Have you had to make time for high school in the middle of all this?
Yes, I'm a junior. Gonna be on the college search!
Are you taking the SATs this year?
Yes, I was supposed to get started, but because of the whole Golden Globes thing, I haven't even gotten a tutor. And as well as the Golden Globes, I still have two term papers and an essay due tomorrow which I have not gotten started with, but whatever. Well, I started one of them. [Laughs.]
That's rough. So your college search is underway?
Yes, I went to N.Y.U.'s open house and I absolutely loved it, so I'm hoping to go there or to U.C.L.A. or U.S.C. I definitely want to stay close to New York and California, but maybe even schools in London and stuff like that. You never know.
What are you thinking of studying?
Film and television. I really liked what the professors and people on the board had to say at N.Y.U., so hopefully I'm going to be applying to Tisch [School of the Arts] next year and hopefully I'll get in.
Would you ever get into acting as well?
I mean, if I ever got an opportunity to act, I'd take it. I've been trying to be an actress since I was eight, so it's sort of been in my blood. When I was younger, I was like, "I have to be on Disney Channel"—I wanted to make one of the "You're watching Disney Channel" things. My aspirations definitely aren't that specific now. [Laughs.]
Is there anyone you'd consider a dream person to work with?
I love Ava [DuVernay]. When she directed Selma and A Wrinkle in Time and all that, ugh I loved it. I met her one time, and she's so nice. So that's probably someone—she's a woman, an African American woman, a great person to look up to.
Would you ever act in something with your dad?
Um, I feel like I'd feel awkward. I'd definitely do it, but I'd have to warm up to him watching me act.
Is it weird to have you dad described as "the sexiest man alive"? Do you tease him about it?
Most definitely. The day after [the announcement], it was the topic at school—even the teachers were talking about it! I heard this one math teacher talking to some kids being like, "Oh yeah, Idris Elba!" and I was like, No, no, no, I don't want to talk about that—I'm good. You know, he could just be the handsomest man alive, not the—eugh, eugh, no. That's just gross. Ew. [Laughs.]
Are you into fashion at all? Have you thought about what you're going to wear to the Globes?

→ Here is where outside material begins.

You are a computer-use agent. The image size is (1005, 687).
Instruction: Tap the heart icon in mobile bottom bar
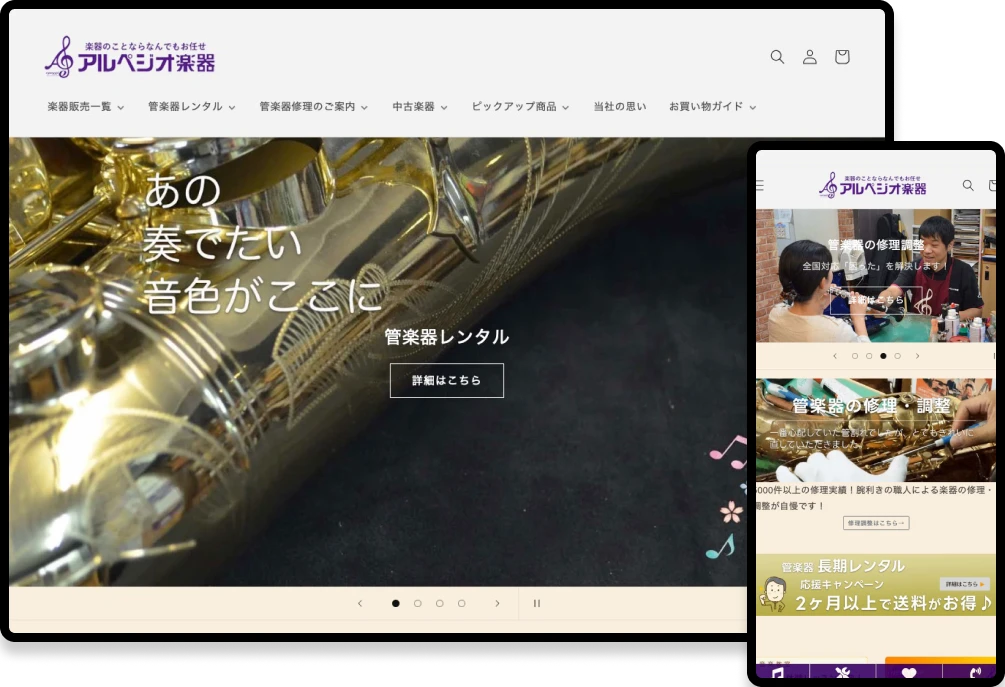(908, 674)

Yes, I am a big fashionista and a...beauty guru, if you could title yourself anything. [Laughs.] I'm definitely going to be all over the glitz and glam, and I'm definitely going to wear something that represents my style—which, typically, just day to day, is kind of tomboy, sports, but with some girly flair, if that makes any sense. Topshop and Zara are my go-to's. So whatever I wear definitely won't just be something that someone wants me to wear.
Is there anyone hoping to meet on the big night?
Maybe some people from the cast of American Horror Story. If they're there, I'll flip out. But I'll probably flip out anyway about whoever I see who I've seen in a movie, so just about everybody.
I mean, no one can really blame you if it's Sarah Paulson.
Oh my goodness. I think I met her at the SAG Awards and I couldn't even get my words out except, "Hiii." She probably thought I was the weirdest person ever. But this time when I see her, I'm going to take control. Love her.